Promoting the sustainable development of Kenya’s extractive industries

Supporting DFID in designing an intervention to achieve sustainable growth in Kenya's extractives industry

Kenya’s economy has historically been dependent on low-value exports, but the country has an abundance of largely untapped natural resource wealth which has attracted considerable investor attention in recent years.

Flagship projects like Base Titanium’s Kwale Mineral Sands project, and the discovery in 2012 of over 300 million barrels worth of oil reserves announced by Tullow Oil and Africa Oil, signal the strong potential for growth in the sector with the possibility to create thousands of jobs for local people, which would generate extensive revenue.

Project info

Scoping & Options Study and Implementation

Duration

  • 2013

Location

Client

  • DFID

According to government estimates, extractives currently contribute just 1% to Kenya’s GDP, which amounts to less than 2% of total export revenues. It is now estimated however that the sector may grow to provide 10% of GDP. The opportunity to use the sector to catalyse national development and economic growth requires careful planning at this critical stage.

To assist in this, on behalf of the Department for International Development (DFID), we were invited in 2013 to support Kenya in positioning itself as an attractive investment destination.
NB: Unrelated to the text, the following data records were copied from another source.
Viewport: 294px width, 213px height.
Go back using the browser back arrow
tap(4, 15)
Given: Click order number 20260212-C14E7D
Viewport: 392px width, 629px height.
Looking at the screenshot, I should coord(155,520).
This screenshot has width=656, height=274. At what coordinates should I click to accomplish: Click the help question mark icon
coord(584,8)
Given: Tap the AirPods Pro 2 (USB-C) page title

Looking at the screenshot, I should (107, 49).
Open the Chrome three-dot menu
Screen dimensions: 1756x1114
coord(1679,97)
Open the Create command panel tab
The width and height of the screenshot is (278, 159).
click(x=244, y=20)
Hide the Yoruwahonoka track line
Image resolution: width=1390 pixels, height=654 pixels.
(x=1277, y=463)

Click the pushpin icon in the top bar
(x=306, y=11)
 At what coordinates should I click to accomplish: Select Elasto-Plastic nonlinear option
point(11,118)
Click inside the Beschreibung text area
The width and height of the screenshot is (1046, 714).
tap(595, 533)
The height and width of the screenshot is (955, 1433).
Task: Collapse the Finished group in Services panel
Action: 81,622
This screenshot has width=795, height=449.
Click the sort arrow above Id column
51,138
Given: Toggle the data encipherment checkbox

This involved aligning regulation and governance of the sector with the devolved arrangements of the constitution adopted in 2010, and instituting requirements designed to make sure that the country derives value from the activities of its extractives industry. This urgency has been compounded by the need to position East Africa as an emerging hub for investment in the extractive sector, and the growing recognition that collaboration can create regional economies of scale. This is particularly important as Kenya will need to build a joint pipeline with Uganda if it wants to begin to export oil in the next few years.

Initially, we undertook a scoping study to assess the current status of the industry and outline the options for growth which Kenya could follow. After this 6-month initial stage, according to the recommendations of the survey, we designed a first phase of 18 months as a ‘fit for purpose’ intervention, which included several urgent measures and the scoping of a medium-term, 5 year programme. The over-arching objective of this intervention focuses on the benefits of the programme to local people, and is to create ‘a sustainable extractives sector which stimulates equitable wealth and job creation, moves Kenya towards middle-income status, and delivers to the large majority of Kenyans significant economic, health and social benefits now and in the future’.

In the short-term, this intervention will provide a solid basis for longer interventions by the Department for International Development and other development partners. It will begin implementing some of the most urgent work streams, including setting a country vision for the development of the extractive sector, rolling out a country-wide communications strategy and assessing the best models for community development frameworks in the next year. Over the next two years, the project will seek to promote, consolidate and manage the economic growth of the extractive industries, looking to strengthen the benefits for local people.